Propone que sea un Derecho Protegido por el Estado
Por Benny Díaz

Mirna Rubiela Medina Ruvalcaba
Cuando en una familia hay una persona de la tercera edad, alguien con discapacidad o que requiera cuidados especiales por alguna condición, esa responsabilidad suele recaer en las mujeres.

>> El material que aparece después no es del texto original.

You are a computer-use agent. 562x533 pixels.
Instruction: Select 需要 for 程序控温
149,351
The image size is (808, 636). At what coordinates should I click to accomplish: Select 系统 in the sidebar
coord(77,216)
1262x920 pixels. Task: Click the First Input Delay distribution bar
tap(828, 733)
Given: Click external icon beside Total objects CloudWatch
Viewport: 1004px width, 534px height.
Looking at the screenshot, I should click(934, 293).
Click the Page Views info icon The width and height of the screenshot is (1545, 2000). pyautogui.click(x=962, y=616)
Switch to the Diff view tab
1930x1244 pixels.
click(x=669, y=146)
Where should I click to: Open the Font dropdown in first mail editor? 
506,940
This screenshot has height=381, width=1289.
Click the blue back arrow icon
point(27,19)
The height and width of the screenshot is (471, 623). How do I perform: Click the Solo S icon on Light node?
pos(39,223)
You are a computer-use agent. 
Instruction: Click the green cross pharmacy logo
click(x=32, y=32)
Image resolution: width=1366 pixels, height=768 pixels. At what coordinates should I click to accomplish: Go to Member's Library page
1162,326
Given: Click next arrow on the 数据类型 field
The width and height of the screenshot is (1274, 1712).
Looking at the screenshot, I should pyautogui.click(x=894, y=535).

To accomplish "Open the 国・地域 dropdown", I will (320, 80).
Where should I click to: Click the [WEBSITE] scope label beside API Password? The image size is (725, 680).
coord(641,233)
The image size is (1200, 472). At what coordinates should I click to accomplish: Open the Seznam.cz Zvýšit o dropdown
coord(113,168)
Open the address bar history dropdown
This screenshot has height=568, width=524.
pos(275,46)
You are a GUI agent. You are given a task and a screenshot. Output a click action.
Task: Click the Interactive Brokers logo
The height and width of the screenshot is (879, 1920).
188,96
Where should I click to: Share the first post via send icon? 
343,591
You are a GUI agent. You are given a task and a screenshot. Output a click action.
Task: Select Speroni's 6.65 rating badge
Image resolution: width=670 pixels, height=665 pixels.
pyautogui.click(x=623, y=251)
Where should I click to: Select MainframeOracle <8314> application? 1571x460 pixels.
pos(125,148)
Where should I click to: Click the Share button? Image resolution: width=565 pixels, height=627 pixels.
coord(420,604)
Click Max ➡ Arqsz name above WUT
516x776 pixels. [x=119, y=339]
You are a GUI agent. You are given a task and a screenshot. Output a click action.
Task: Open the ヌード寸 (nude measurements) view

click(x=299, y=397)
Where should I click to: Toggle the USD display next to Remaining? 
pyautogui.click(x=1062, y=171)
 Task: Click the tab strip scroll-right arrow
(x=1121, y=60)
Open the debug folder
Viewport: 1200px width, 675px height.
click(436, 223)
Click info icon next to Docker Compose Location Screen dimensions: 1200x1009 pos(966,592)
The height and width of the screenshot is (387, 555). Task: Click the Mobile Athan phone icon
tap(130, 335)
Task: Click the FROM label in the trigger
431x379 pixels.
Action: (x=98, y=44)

Se trata de una situación invisibilizada durante mucho tiempo, en la que las cuidadoras no reciben remuneración económica ni descanso, lo que puede llevarlas incluso a enfermarse, manifestó la diputada Mirna Rubiela Medina Ruvalcaba.
Por ello propone que “en Aguascalientes deje de ser un tema doméstico y silencioso para convertirse en una exigencia social con rostro humano, reconocer el derecho a cuidar, a ser cuidado y al autocuidado como un principio constitucional y universal, no sólo es urgente, sino indispensable para construir una sociedad más justa, incluyente y equitativa”.
La congresista busca que este tema se coloque en la agenda pública, pues históricamente ha sido invisibilizado.
“Los cuidados y necesidades deben garantizarse como un derecho protegido por el Estado y no como una carga impuesta a las familias, principalmente a las mujeres”.
Medina Ruvalcaba subrayó que este asunto, más común de lo que se cree en la entidad, debe analizarse desde una perspectiva jurídica y social: “porque cuidar no es sólo un acto de amor, es también un asunto de derechos humanos”.
En la práctica, cuando existe una persona que necesita cuidados especiales, suele dejarse esa tarea a una sola persona –generalmente mujeres–, lo que implica un trabajo de tiempo completo, los siete días de la semana, dependiendo de las necesidades del paciente.
Las cuidadoras se agotan rápidamente porque deben lidiar con múltiples situaciones: mover a quienes dependen de ellas para asearlos, darles de comer en la boca, lavar la ropa, preparar alimentos, vigilar que tomen sus medicamentos e incluso acompañarlos a citas médicas.
“Es un trabajo estresante y que hace que las cuidadoras también enfermen, por eso es que hay que ver que esto sea compartido entre varias personas o que haya lugares donde se pueda atender a estas personas y que sean externos a su domicilio, aunque sea por unas horas o incluso algunos días para dar oportunidad a las cuidadoras a que se recuperen y tengan descansos”.